Pugliese (1905-1995) : un siècle de musique

pugliese4 Editeur : La Salida, n°43, avril-mai 2005

Auteur : Fabrice Hatem

Pugliese (1905-1995) : un siècle de musique

Osvaldo Pugliese occupe une place centrale dans la culture tango, qu’il s’agisse de la dimension historique, esthétique ou culturelle. De par la longueur exceptionnelle de sa carrière, – 75 ans – il constitue le trait d’union la génération Guardia Nueva des années 1920 et les jeunes musiciens d’aujourd’hui, dont beaucoup revendiquent une filiation avec lui. Son oeuvre fait preuve d’une inventivité immense, tout en respectant les formes de la musique populaire et en préservant l’essence de l’esthétique tango. Elle peut aussi bien faire danser les amateurs, servir de base à des spectacles choréographiés, qu’être écoutée par des mélomanes, établissant ainsi des passerelles entre ces différents aspects de la culture tango. Et tout simplement, la très grande valeur artistique de sa production musicale a très largement contribué au rayonnement d’un tango authentique et de qualité.

Les origines

Le style de Pugliese, comme celle de Troilo, tire ses origines du mouvement rénovateur de la Guardia nueva des années 1920, dont il affine et développe au cours des années 1940 les potentialités expressives . Les compositions avant-gardistes de Agustin Bardi (Gallo Ciego..), les orchestrations audacieuses de Julio de Caro (formation du sexteto), l’exploitation plus fouillée des possibilités instrumentales du piano par Enrique Delfino ou Francisco de Caro (accompagnement harmonisé), les innnovations harmoniques de Juan Carlos Cobian (tango-romance), constituent l’humus dans lequel s’enracine l’esthétique du maître. Jeune pianiste, il intègre au milieu des années 1920 l’orchestre de Pedro Maffia, l’un de principaux compagnons de route de Julio de Caro et grand rénovateur du bandonéon. En 1924, il rencontre son premier grand succès de compositeurs avec son tango Recuerdo, acclamé par l’école De Carienne comme une œuvre majeure incarnant ses ambitions rénovatrices. Il se produit ensuite dans différentes formations, aux côtés notamment du violoniste Edvino Vardaro et du jeune bandonéoniste Anibal Troilo. Il fonde ensuite son premier orchestre en 1939 et commence à enregistrer à partir de 1943.

# CONSIGNE
Recopiez le passage du texte sur Pugliese qui commence par « Osvaldo Pugliese occupe » et se poursuit jusqu'à « et de qualité. », en changeant « passerelles » en « ponts ». Les enregistrements ne servent pas ici.

# ENTRÉES EXTRAITES
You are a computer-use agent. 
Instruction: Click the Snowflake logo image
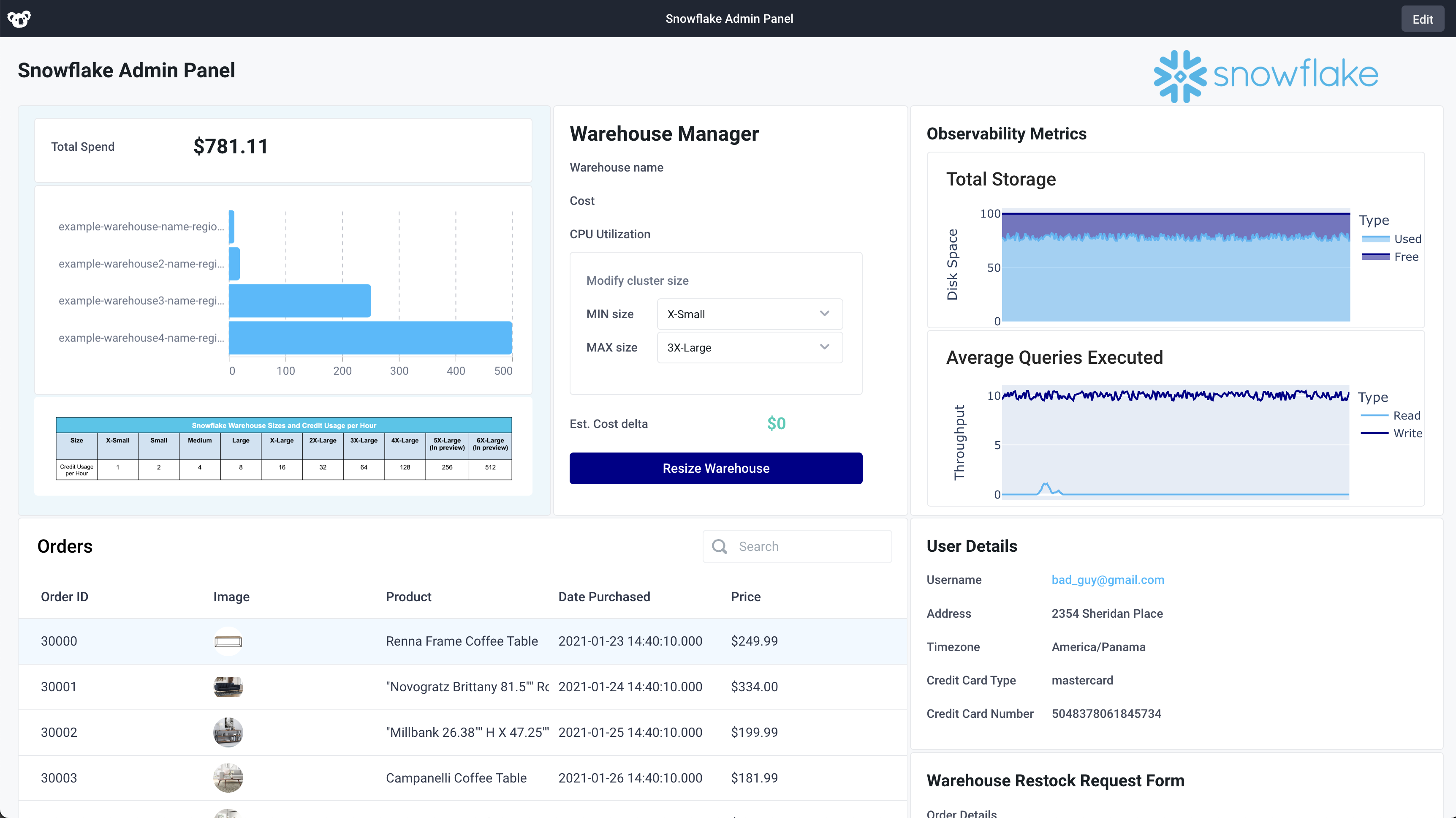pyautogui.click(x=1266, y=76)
---
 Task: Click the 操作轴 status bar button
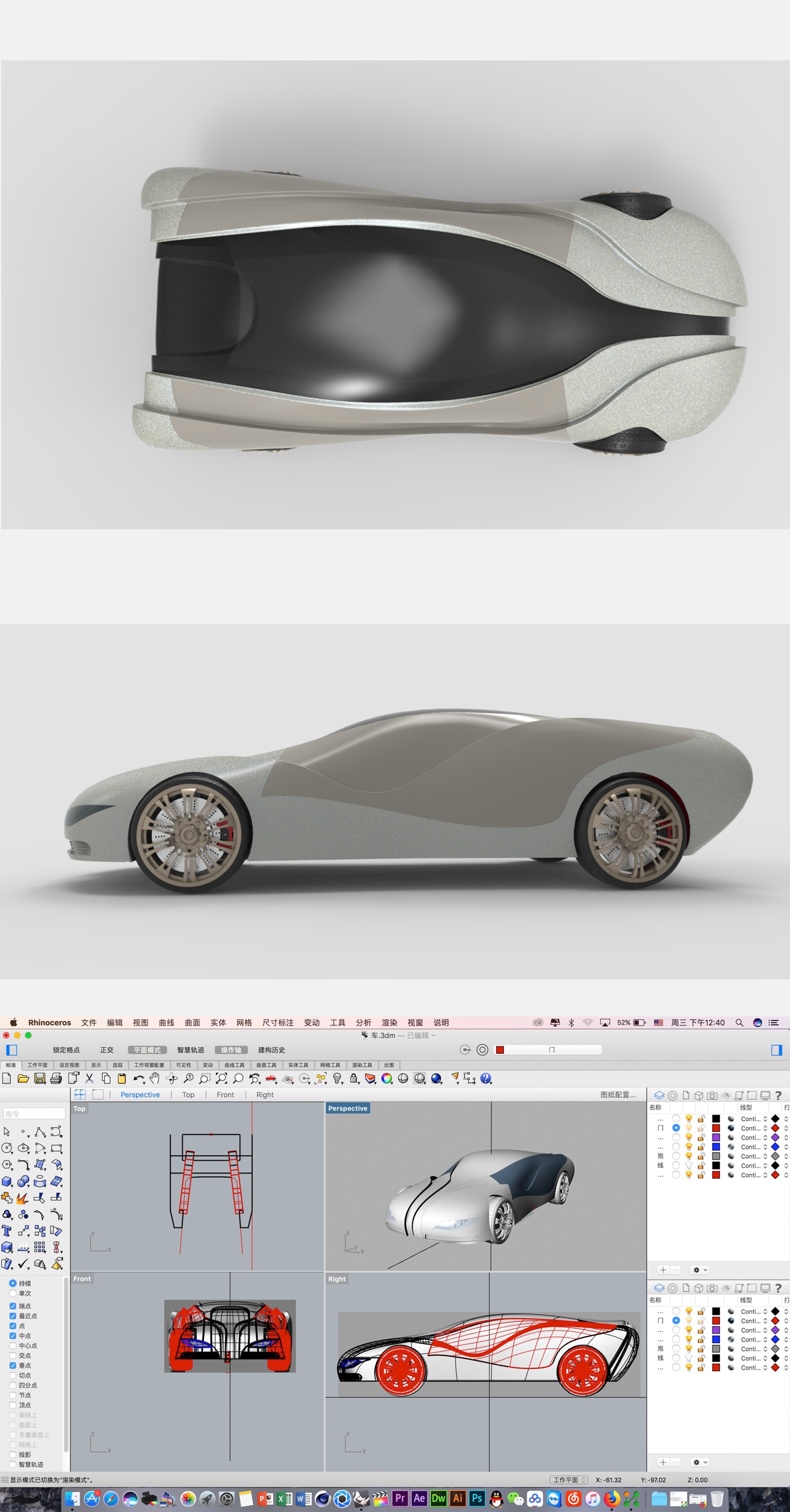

# RÉPONSE COMPLÈTE
Osvaldo Pugliese occupe une place centrale dans la culture tango, qu’il s’agisse de la dimension historique, esthétique ou culturelle. De par la longueur exceptionnelle de sa carrière, – 75 ans – il constitue le trait d’union la génération Guardia Nueva des années 1920 et les jeunes musiciens d’aujourd’hui, dont beaucoup revendiquent une filiation avec lui. Son oeuvre fait preuve d’une inventivité immense, tout en respectant les formes de la musique populaire et en préservant l’essence de l’esthétique tango. Elle peut aussi bien faire danser les amateurs, servir de base à des spectacles choréographiés, qu’être écoutée par des mélomanes, établissant ainsi des ponts entre ces différents aspects de la culture tango. Et tout simplement, la très grande valeur artistique de sa production musicale a très largement contribué au rayonnement d’un tango authentique et de qualité.